● Explore the material:
1) List every graphic file name that appears inline in the weather post.
2) Duplicate the stretch of the weather post from "Now does that" through "past 3+ weeks.".
3) Decide whether each statement agrees with the weather post: (a) the eastern USA is expected to be unusually warm during the first half of November; (b) snow levels for the rest of the week are mainly at or above 8,000 feet; (c) the GFS model presents a different picture from the ECMWF meteogram.

● Extract:
════════════════
Mild & Drier First Half of November

November 3, 2014

6pm Monday…

The screaming message on weather models/maps for the next 7-14 days is that we’re going to see a big slowdown in the weather.  An upper-level ridge of one sort or another, or split-flow, will dominate the western part of the USA for most/all of the first half of November.  That includes us of course.  The eastern USA will be unusually cold at the same time.  Sound familiar?  This is what we saw during a good chunk of last winter.  7Day_PulloutScene6

Now does that mean the ski season is “over” before it started?  Of course not.  This may be a transient pattern and we have the best Thanksgiving to Valentine’s Day ever recorded up there…we don’t know.  That said, it’s pretty obvious this will not be a ski season that starts unusually early.  Note the ECMWF meteogram shows little/no rain for a week starting this coming Thursday evening and what does fall will be mainly rain.  Snow levels the rest of this week are mainly at/above 8,000′:

ecm_meteogram

The GFS is similar: gfs_meteo

Not totally dry, but quite a bit different from the past 3+ weeks.
════════════════
(Stored data)
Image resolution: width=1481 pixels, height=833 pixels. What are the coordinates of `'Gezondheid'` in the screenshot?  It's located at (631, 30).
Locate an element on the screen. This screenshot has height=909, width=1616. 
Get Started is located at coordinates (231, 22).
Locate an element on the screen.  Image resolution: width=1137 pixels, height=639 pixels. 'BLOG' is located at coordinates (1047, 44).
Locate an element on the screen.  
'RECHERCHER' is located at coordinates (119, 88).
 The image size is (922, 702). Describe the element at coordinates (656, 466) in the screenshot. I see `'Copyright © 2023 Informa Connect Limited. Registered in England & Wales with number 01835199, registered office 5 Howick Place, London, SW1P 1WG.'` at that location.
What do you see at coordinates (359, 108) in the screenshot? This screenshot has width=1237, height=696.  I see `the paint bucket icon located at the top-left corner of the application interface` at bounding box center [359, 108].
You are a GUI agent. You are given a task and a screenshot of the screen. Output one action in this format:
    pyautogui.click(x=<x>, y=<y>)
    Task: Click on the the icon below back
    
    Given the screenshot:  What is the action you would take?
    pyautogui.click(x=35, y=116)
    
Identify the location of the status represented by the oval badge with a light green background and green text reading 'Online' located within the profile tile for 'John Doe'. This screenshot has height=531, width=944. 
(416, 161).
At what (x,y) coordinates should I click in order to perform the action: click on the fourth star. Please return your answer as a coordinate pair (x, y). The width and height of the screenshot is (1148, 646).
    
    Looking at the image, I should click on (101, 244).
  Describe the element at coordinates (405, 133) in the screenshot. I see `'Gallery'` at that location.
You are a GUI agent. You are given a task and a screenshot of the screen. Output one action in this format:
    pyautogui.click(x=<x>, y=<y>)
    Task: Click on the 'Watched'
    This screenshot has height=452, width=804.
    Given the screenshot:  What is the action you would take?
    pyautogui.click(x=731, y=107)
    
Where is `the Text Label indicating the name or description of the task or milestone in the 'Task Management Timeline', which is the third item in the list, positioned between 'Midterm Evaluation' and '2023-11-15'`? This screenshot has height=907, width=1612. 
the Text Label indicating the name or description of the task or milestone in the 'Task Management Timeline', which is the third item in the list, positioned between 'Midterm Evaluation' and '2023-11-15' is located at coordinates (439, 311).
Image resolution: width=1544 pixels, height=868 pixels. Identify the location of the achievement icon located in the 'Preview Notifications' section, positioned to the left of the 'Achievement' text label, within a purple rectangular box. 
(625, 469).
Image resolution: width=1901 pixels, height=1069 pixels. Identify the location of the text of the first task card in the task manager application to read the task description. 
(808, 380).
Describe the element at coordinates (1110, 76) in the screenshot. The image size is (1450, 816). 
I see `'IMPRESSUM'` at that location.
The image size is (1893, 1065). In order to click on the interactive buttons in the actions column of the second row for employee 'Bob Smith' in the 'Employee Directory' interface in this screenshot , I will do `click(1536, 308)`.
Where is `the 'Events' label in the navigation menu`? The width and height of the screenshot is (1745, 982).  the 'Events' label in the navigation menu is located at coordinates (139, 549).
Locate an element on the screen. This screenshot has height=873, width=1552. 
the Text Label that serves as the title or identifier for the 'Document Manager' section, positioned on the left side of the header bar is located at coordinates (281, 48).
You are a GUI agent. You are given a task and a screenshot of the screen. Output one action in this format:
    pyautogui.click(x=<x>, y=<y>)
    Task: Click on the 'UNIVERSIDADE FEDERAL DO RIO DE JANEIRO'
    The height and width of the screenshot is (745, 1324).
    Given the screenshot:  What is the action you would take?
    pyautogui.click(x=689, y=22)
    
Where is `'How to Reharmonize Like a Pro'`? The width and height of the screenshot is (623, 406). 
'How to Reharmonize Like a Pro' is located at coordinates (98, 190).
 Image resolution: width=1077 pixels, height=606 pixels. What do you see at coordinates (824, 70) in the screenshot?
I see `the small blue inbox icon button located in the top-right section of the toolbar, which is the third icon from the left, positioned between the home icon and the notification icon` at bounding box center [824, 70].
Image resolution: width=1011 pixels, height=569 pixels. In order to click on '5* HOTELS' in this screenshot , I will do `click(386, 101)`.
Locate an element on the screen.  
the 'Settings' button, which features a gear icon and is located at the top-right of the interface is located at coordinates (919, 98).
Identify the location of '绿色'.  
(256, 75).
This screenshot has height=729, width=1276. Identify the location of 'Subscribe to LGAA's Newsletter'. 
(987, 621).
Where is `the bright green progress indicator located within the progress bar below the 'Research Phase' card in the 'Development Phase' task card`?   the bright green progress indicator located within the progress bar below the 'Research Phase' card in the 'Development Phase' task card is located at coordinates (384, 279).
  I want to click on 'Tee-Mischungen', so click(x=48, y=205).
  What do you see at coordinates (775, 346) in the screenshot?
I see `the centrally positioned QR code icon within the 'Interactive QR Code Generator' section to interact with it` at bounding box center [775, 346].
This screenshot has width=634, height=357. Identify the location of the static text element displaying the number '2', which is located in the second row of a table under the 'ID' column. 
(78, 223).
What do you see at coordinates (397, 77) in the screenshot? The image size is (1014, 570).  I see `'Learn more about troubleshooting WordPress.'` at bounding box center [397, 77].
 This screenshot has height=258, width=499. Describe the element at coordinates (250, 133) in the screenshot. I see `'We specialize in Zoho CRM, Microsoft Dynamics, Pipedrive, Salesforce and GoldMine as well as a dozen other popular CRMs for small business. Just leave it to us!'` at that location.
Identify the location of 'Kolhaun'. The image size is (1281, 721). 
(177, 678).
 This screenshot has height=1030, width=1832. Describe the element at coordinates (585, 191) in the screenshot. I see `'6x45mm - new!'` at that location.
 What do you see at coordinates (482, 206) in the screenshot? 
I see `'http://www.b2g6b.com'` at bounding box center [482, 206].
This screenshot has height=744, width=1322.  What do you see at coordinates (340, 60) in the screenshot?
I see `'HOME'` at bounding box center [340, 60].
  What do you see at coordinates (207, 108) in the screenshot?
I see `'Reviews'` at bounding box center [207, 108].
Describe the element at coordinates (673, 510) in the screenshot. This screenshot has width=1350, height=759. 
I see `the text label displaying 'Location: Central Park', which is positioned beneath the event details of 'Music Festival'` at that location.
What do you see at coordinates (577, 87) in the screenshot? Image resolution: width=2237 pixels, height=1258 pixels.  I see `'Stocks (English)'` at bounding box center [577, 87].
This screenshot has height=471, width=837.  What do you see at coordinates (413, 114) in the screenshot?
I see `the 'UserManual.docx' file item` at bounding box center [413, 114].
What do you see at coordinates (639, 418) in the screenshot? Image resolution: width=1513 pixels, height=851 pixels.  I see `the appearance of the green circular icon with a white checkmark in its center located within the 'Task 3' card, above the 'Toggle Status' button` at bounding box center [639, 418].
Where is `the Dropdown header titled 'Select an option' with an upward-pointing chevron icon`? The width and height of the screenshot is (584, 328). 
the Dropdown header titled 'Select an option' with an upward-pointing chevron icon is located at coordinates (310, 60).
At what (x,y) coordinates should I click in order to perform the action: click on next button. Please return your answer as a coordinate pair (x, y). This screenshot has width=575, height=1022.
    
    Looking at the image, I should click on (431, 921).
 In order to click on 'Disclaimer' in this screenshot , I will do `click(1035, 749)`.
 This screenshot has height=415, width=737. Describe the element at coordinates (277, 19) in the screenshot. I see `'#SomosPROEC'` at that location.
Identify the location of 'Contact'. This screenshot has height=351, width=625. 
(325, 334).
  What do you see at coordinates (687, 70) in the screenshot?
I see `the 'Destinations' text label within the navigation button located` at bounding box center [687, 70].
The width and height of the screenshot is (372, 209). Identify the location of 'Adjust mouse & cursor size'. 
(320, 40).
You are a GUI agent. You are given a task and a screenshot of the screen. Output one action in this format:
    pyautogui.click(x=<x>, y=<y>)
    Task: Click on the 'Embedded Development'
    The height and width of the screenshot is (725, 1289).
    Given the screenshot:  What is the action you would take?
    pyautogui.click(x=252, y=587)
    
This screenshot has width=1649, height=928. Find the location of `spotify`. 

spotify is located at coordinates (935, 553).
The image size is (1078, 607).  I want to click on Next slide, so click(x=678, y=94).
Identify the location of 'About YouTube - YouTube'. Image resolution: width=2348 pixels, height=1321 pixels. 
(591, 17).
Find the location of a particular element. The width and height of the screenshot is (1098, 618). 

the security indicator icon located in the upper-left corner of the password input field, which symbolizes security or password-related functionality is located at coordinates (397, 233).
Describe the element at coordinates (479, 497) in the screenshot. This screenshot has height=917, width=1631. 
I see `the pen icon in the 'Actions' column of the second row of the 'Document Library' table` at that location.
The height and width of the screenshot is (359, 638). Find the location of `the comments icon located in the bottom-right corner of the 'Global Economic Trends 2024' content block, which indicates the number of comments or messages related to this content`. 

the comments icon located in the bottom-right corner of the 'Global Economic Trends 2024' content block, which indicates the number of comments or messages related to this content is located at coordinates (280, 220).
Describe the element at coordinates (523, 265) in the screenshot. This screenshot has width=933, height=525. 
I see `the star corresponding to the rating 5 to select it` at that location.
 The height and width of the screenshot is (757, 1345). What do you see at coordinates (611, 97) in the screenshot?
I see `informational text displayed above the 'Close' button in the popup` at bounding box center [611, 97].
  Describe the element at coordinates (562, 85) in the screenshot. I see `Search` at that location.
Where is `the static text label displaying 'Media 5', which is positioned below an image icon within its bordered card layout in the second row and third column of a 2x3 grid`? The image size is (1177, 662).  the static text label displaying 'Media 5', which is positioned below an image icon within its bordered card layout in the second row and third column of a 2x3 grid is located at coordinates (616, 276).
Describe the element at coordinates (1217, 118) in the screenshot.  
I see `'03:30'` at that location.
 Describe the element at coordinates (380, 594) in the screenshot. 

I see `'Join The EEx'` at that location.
════════════════
● Answer list:
1) 7Day_PulloutScene6, ecm_meteogram, gfs_meteo

2)
Now does that mean the ski season is “over” before it started?  Of course not.  This may be a transient pattern and we have the best Thanksgiving to Valentine’s Day ever recorded up there…we don’t know.  That said, it’s pretty obvious this will not be a ski season that starts unusually early.  Note the ECMWF meteogram shows little/no rain for a week starting this coming Thursday evening and what does fall will be mainly rain.  Snow levels the rest of this week are mainly at/above 8,000′:

ecm_meteogram

The GFS is similar: gfs_meteo

Not totally dry, but quite a bit different from the past 3+ weeks.

3)
(a) No: "The eastern USA will be unusually cold at the same time."
(b) Yes: "Snow levels the rest of this week are mainly at/above 8,000′"
(c) No: "The GFS is similar"